Early Life and Education

Solis was born in Los Angeles, California, as the daughter of immigrant parents who had met in citizenship class and married in 1953: Juana Sequeira (b. 1926, from Nicaragua) and Raul Solis (from Mexico). Her father was a Teamsters shop steward in Mexico and after coming to the United States, worked at the Quemetco battery recycling plant in the City of Industry in the San Gabriel Valley. There he again organized for the Teamsters, to gain better health care benefits for workers, but also contracted lead poisoning. Her mother worked for over 20 years on the assembly line of Mattel once her children were all of school age, belonged to the United Rubber Workers, and was outspoken about working conditions. She stressed the importance of education and was a devout Roman Catholic.

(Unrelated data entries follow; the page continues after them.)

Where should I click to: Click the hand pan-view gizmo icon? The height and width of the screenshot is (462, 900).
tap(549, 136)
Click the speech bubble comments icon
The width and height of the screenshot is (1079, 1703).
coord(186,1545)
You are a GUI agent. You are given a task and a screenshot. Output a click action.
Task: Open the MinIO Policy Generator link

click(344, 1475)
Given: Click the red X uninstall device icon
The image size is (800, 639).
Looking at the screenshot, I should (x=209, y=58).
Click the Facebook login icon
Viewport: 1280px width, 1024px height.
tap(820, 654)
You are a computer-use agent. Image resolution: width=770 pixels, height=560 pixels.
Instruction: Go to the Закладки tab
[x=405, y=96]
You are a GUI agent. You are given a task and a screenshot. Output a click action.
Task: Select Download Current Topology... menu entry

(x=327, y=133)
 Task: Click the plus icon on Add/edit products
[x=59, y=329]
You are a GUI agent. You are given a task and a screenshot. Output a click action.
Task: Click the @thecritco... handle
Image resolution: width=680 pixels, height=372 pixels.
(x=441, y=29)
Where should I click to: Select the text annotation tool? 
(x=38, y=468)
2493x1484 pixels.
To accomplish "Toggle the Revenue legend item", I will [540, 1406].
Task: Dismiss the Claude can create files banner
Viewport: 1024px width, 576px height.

Hilda Solis is the third oldest of seven siblings (four sisters, two brothers) and grew up in a tract home in La Puente, California. She had to help raise her youngest siblings, and later said of her childhood: "It wasn't what you would call the all-American life for a young girl growing up. We had to mature very quickly." She graduated from La Puente High School, where she saw a lack of support for those wishing to continue their education, including a guidance counselor who told her mother that “Your daughter is not college material. Maybe she should follow the career of her older sister and become a secretary.” However, another counselor did encourage her to attend college, and even went to her house to help her fill out an application. She took her younger sisters to the library to get them to follow her lead.

She was the first of her family to go to college, being accepted into the Educational Opportunity Program at California State Polytechnic University, Pomona (a program that assists low-income, first-generation college students) and paying for it with the help of government grants and part-time jobs. She graduated in 1979 with a Bachelor of Arts in political science. She then earned a Master of Public Administration degree at the University of Southern California in 1981.